Keywords

1 Introduction

Visual dialog is recently introduced by Abhishek et al. [2]. Compared with visual question answering, it requires the agent to communicate with human about an image in multiple rounds.

Most of the current visual dialog model focus on modeling the interaction between answer candidates, current question, previous dialog history and image. Nevertheless, the answer candidates are invisible in generative setting, how to learn a unified model that can capture such interaction for both answer ranking and generation settings is a seldom explored territory.

Fig. 1.
figure 1

Interaction flow direction illustration. Q: question, V: image, H: dialog history, A: answer candidates, \(A_g\): generated answer.

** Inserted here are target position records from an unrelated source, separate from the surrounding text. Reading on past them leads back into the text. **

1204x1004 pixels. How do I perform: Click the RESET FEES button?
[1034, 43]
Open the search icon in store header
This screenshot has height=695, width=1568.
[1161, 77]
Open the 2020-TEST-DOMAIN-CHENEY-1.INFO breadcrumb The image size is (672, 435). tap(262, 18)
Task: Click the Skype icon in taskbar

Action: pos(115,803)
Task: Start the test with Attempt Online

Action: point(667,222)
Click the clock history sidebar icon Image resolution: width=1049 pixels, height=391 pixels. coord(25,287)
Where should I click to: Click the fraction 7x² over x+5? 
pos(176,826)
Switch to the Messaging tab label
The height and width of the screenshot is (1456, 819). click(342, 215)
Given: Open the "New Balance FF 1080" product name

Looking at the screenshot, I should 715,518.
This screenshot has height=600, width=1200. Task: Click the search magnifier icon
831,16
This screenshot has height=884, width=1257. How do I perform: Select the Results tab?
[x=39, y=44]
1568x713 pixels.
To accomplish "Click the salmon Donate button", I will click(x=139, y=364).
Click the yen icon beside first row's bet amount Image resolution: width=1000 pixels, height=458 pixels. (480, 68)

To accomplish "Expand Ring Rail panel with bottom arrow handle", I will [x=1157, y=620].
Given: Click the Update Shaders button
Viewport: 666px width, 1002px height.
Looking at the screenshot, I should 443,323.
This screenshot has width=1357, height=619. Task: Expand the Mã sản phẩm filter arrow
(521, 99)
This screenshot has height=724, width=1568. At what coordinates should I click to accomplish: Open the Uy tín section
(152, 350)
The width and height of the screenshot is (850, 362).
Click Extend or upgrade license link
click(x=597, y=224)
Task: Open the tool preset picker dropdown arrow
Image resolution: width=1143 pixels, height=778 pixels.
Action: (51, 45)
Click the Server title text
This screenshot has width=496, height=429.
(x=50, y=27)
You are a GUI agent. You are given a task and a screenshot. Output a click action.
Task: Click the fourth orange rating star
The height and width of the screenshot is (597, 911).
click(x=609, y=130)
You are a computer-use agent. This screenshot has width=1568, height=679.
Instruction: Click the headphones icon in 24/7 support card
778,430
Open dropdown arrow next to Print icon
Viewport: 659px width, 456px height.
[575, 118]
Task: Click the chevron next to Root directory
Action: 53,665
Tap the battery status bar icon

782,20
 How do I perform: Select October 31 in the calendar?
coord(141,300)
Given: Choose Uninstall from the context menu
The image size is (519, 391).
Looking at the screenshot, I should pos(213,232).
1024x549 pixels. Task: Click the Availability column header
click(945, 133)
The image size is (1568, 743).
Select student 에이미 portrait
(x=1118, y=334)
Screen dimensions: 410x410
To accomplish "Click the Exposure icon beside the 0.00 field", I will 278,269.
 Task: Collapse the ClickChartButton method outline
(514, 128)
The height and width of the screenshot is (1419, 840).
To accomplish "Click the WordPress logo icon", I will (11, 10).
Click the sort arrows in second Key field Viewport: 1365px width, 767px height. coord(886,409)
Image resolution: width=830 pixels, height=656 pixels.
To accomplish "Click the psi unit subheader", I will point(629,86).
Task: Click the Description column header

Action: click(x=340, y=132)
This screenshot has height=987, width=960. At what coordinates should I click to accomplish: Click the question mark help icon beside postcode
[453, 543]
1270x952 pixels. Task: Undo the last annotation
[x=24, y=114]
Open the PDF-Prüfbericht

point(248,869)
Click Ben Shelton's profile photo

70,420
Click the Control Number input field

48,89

In this work, we formulate the interaction of all entities in discriminative setting using a pretrained transformer. As shown in Fig. 1, in discriminative setting the agent infers whether the answer candidate is the correct one with the powerful representation yielded by fully attention of each entities. Inspired by the recent success of visual and language pretraining, transformer is employed as the encoding backbone as it has natural capability of capturing interaction between different entities from different modalities. As aforementioned, generative setting can only employ information contained in textual context and image to reconstruct the answer. As shown in Fig. 1, the interaction between generated answer and multi-modal context is unidirectional.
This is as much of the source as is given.